Published on: April 5, 2012 at 12:36 PM ET
Dan Evon
Written By Dan Evon
News Writer

When most people picture a Tyrannosaurs Rex they picture a giant creature with scaly skin, tiny arms, and huge scary teeth. But ever since the Yutryannus Hauli, a giant feathered dinosaur, was discovered in China scientists have been rethinking the classic image of the T. Rex.

Was the T. Rex feathered?

Xing Xu of the Institute of Vertebrate Paleontology and Paleoanthropology in Beijing, said that the discovery of the Yutryannus Hauli is not definitive proof that the T. Rex had feathered but the dinosaur has started a conversation about how widespread feathers were on meat-eating dinosaurs.

Xu said:

“(It is) possible that feathers were much more widespread, at least among meat-eating dinosaurs, than most scientists would have guessed even a few years ago. The discovery of (Yutyrannus Huali) provides direct evidence for the presence of extensively feathered gigantic dinosaurs (and offers new) insights into early feather evolution.”

The NY Times that the Yutryannus Hauli (which means beautiful feathered tyrant) isn’t the first feathered dinosaur discovered in the rich fossil beds of Liaoning Province. It is, however, the largest. The researches say that the new dinosaur was 30 feet long and weighed a ton and a half.

Xu and his team are not sure about the purpose of the feathers but offered two theories in journal Nature. Xu believes that the feathers either provided insulation for the dinosaur or they functioned as display plumage. Either way, Mark A. Norell, a curator of paleontology at the American Museum of Natural History in Manhattan, said it’s a great time to be studying dinosaurs.

Norell said:

“The feathered dinosaurs show how the whole conception of dinosaurs has really changed in the last 15 years. This is a great time to be a dinosaur paleontologist.”

• [Stored data]
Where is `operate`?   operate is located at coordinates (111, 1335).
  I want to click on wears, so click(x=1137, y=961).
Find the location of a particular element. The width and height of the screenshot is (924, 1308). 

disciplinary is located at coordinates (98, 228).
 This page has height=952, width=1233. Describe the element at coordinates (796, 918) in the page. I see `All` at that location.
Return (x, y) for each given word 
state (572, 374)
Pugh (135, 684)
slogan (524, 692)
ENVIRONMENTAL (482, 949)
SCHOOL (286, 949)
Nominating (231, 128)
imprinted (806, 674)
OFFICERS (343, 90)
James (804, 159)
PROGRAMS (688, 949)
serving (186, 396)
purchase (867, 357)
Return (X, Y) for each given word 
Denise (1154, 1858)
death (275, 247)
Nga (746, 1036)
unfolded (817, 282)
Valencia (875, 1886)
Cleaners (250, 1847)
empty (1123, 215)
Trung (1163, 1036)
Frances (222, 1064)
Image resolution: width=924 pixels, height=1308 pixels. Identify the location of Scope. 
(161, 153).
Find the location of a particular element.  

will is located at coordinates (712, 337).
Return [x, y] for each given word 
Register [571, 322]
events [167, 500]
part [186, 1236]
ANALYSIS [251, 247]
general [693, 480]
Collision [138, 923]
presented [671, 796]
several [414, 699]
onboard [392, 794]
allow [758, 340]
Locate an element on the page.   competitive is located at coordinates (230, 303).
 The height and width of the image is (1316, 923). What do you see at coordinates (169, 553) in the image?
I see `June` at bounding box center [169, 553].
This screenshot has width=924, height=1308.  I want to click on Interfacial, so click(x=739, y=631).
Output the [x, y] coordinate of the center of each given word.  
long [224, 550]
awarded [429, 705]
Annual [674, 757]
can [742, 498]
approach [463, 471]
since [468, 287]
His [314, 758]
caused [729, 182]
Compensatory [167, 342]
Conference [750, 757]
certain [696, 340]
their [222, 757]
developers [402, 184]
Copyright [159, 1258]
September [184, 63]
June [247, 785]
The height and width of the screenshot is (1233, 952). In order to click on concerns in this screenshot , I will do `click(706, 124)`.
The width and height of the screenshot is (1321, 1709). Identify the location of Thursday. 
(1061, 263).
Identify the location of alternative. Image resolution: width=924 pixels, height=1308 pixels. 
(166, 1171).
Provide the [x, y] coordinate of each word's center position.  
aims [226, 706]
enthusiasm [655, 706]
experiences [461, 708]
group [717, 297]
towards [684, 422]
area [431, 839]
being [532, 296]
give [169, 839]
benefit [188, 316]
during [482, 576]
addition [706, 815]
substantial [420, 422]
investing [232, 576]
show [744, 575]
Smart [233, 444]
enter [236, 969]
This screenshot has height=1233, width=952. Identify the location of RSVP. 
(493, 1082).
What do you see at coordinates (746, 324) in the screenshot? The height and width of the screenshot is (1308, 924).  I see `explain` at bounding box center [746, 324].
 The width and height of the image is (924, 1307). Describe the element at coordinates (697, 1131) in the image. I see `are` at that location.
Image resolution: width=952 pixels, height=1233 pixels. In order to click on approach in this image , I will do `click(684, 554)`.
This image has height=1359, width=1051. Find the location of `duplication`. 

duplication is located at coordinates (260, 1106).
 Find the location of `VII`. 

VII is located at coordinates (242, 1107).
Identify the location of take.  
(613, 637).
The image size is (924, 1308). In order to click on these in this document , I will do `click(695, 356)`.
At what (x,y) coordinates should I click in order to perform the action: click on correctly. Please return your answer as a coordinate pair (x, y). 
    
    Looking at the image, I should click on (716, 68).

• [Objective 1]
Answer these questions from the article on the feathered dinosaur.
(a) In which country was the Yutryannus Hauli discovered?
(b) How long was the new dinosaur, and how much did it weigh?
(c) What two possible functions of the feathers does Xu propose?
• [Objective 2] Reproduce the feathered dinosaur article from "Published on: April" to "the T. Rex.", swapping "scaly" for "leathery".

• [Reply 1]
(a) China.
(b) It was 30 feet long and weighed a ton and a half.
(c) The feathers either provided insulation for the dinosaur or served as display plumage.

• [Reply 2]
Published on: April 5, 2012 at 12:36 PM ET
Dan Evon
Written By Dan Evon
News Writer

When most people picture a Tyrannosaurs Rex they picture a giant creature with leathery skin, tiny arms, and huge scary teeth. But ever since the Yutryannus Hauli, a giant feathered dinosaur, was discovered in China scientists have been rethinking the classic image of the T. Rex.